De modo geral, não tratei notadamente o tema do amor em minhas danças, mas me dei conta de que os laços entre as e os bailarinos sempre aparecem como que subversivamente. Quando comecei a fazer coreografias, sentia um forte impulso para criar. Isto me inclinava mais em direção a pensar na composição da dança. Mais tarde comecei a me dar conta de que os problemas, as alianças, os afetos, as rivalidades se tornavam também histórias sutis dentro das danças. Por exemplo, se duas pessoas eram muito próximas talvez as escolhia, sem me dar conta, para uma parte da dança ou alguém que naqueles dias estivesse relutante em fazer algo, aparecia menos. As danças contam a história do que acontece nessa interação que é o processo criativo. Em outras palavras, os laços entre as e os integrantes aparecem na dança além do tema da obra.  

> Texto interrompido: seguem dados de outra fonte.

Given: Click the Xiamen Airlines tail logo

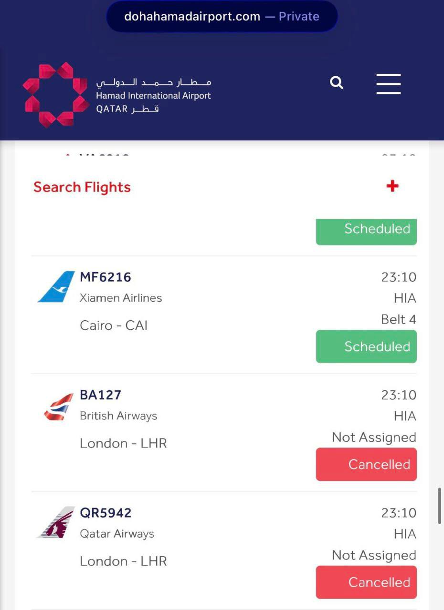Looking at the screenshot, I should tap(56, 287).
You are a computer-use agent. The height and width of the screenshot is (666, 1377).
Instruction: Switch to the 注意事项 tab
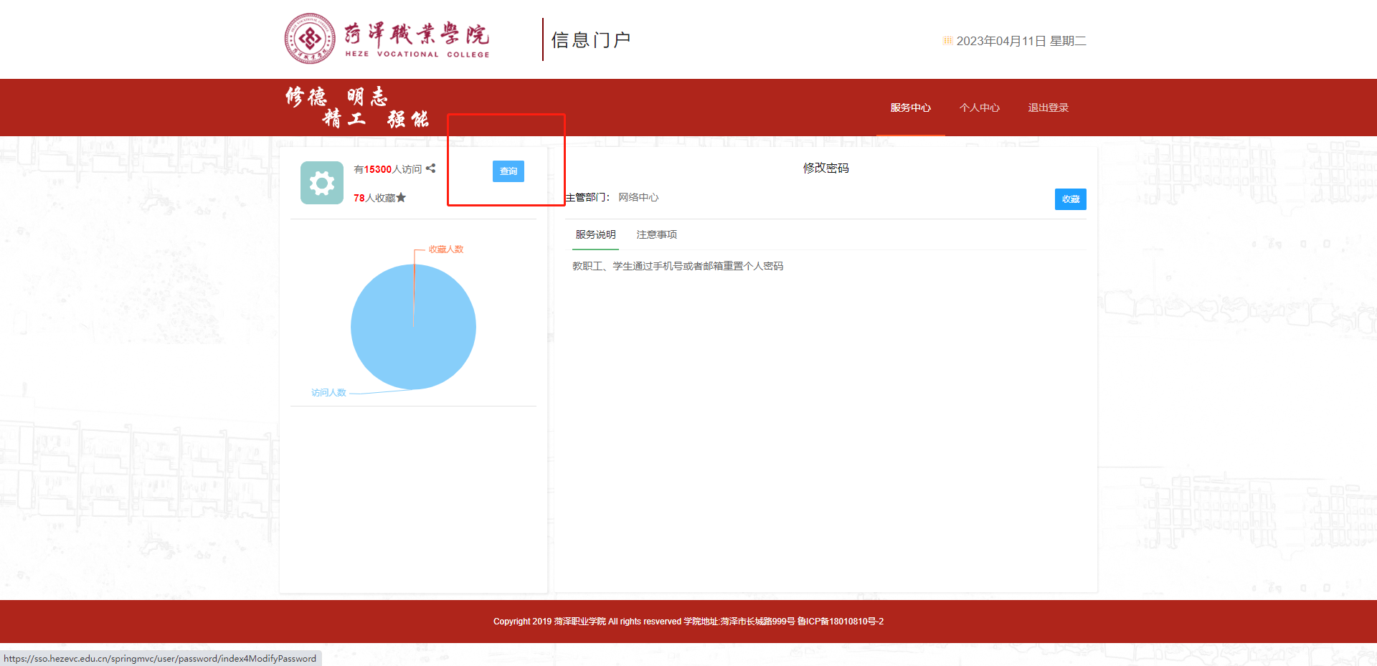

Para fazer a coreografia, precisamos buscar o que chamamos frases coreográficas. Estas são séries de movimentos que têm um início, um final e que, também, têm um sentido. É algo como as frases com que falamos. Todas juntas vão formando uma conversa. Ou as frases escritas formam um ensaio.

Acredito que, como coreógrafa, estou sempre atenta aos movimentos das pessoas que me rodeiam, na rua, no trabalho, em minha família. Todas essas observações podem ser material para uma dança.

Como coreógrafa, me converto quase em um meio, uma passagem em que se tem a sensação de que é a própria dança que vai tomando as decisões. No processo criativo me sinto como que submergida em um mundo onde parece que certos movimentos são como ímãs que atraem uns e repelem outros. E, não só isso, além do mais, parece que insistem em mostrar o que pertence à obra e o que não.  

Me parece que ser coreógrafa se resume em ter a capacidade de escutar essa obra que vai se criando, vai nascendo.